Descentrando o sujeito
Dentre os cinco grandes avanços na teoria social e nas ciências humanas ocorridas no pensamento, no período da modernidade tardia, o descentramento final do sujeito cartesiano.
A primeira descentração importante refere-se às tradições do pensamento marxista. Althusser afirmou que, ao colocar as relações sociais (modos de produção, exploração da força de trabalho, circuitos do capital) e não uma noção abstrata de homem no centro de seu sistema teórico, Marx deslocou duas proposições-chave da filosofia moderna:
a) Que há uma essência universal de homem;
b) Que essa essência é o atributo de “cada indivíduo singular”, o qual é seu sujeito real.
O “anti-humanismo teórico” teve um impacto considerável sobre muitos ramos do pensamento moderno.
O segundo grande “descentramentos” vem da descoberta do inconsciente por Freud. Esta teoria de que nossas identidades, nossa sexualidade e a estrutura de nossos desejos são formados com base em processos psíquicos e simbólicos do inconsciente, que funciona de acordo com uma “lógica” muito diferente daquela da Razão, arrasa com o conceito do sujeito cognoscente e racional provido de uma identidade fixa e unificada do sujeito de Descartes.
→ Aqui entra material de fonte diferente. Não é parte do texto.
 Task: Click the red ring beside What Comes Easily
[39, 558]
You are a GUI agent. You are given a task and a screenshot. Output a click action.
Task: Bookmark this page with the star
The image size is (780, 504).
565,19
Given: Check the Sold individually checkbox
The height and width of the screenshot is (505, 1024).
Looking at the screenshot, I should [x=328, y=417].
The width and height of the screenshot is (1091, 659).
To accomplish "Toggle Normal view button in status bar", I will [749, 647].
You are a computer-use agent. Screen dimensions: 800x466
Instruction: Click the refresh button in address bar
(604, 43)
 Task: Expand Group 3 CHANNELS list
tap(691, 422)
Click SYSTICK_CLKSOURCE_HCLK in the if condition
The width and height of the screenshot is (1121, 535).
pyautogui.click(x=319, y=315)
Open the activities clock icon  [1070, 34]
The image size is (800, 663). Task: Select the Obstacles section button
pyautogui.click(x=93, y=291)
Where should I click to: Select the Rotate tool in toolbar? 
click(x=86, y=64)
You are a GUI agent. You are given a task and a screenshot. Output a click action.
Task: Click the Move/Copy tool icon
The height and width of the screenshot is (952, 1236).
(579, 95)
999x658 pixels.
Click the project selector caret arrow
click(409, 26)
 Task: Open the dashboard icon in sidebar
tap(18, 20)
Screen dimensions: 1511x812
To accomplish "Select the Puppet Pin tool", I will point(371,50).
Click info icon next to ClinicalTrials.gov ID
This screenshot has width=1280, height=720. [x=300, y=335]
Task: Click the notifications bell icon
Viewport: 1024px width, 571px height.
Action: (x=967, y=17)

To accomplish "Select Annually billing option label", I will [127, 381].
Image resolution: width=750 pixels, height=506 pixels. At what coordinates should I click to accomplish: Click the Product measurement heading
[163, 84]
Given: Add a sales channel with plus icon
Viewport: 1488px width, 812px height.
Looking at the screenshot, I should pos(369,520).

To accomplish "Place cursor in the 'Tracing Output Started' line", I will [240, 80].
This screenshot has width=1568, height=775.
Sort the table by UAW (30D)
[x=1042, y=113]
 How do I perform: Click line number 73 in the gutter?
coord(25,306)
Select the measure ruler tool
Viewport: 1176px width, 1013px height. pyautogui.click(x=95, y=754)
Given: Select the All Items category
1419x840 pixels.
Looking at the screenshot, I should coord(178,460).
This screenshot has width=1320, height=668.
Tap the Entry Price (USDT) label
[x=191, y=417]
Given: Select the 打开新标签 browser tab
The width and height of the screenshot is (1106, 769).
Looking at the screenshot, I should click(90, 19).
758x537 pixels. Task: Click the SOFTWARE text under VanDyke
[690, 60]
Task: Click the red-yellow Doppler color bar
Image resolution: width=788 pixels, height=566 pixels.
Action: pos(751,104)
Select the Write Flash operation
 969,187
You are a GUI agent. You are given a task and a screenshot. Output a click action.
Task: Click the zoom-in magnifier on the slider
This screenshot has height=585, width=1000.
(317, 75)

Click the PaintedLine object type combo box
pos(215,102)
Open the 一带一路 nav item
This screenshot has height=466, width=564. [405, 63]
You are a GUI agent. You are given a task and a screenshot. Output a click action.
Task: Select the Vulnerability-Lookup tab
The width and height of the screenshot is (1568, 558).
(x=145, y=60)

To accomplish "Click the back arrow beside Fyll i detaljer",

O terceiro descentramento associa-se com o trabalho do linguista estrutural Ferdinand de Saussure, que argumentava que nós não somos os “autores” das afirmações que fazemos ou dos significados que expressamos na língua. A língua é um sistema social e não individual, preexiste a nós, não podemos ser seus autores. Os significados das palavras não são fixos, numa relação um-a-um com os objetos ou eventos no mundo existente fora da língua. O significado surge nas relações de similaridade e diferença que as palavras têm com outras palavras no interior do código da língua.
O quarto descentramento principal da identidade e do sujeito ocorre no trabalho do filósofo e historiados francês Michel Foucault. Foucault destaca um novo tipo de poder, chamado poder disciplinar, que está preocupado, em primeiro lugar, com a regulação, a vigilância é o governo da espécie humana ou de populações inteiras e, em segundo ligar, do indivíduo e do corpo.
O objetivo do “poder disciplinar” consiste em manter “as vidas, as atividades, o trabalho, as infelicidades e os prazeres do indivíduo”, assim como sua saúde física e moral, suas práticas sexuais e sua vida familiar, sob estrito controle e disciplina, com base no poder dos regimes administrativos, do conhecimento especializado dos profissionais e no conhecimento fornecido pelas “disciplinas” das Ciências Sociais. Seu objetivo básico consiste em produzir “um ser humano que possa ser retratado como um corpo dócil”.
O quinto descentramento é o impacto do feminismo, tanto como uma crítica teórica quanto como um movimento social ao questionar a clássica distinção entre o “dentro” e o “fora”, o “privado” e “público”; abrir para a contestação pública arenas inteiramente novas da vida social (família, sexualidade, trabalho doméstico, etc). Também enfatizou, como questão política e social, o tema da forma como somos formados e produzidos como sujeitos generificados. O que começou como um movimento dirigido à contestação da posição social das mulheres expandiu-se para incluir a formação das identidades sexuais e de gênero. O feminismo, por fim, questionou a noção de que os homens e as mulheres eram parte da mesma identidade, a “Humanidade”, substituindo-a pela questão da diferença sexual.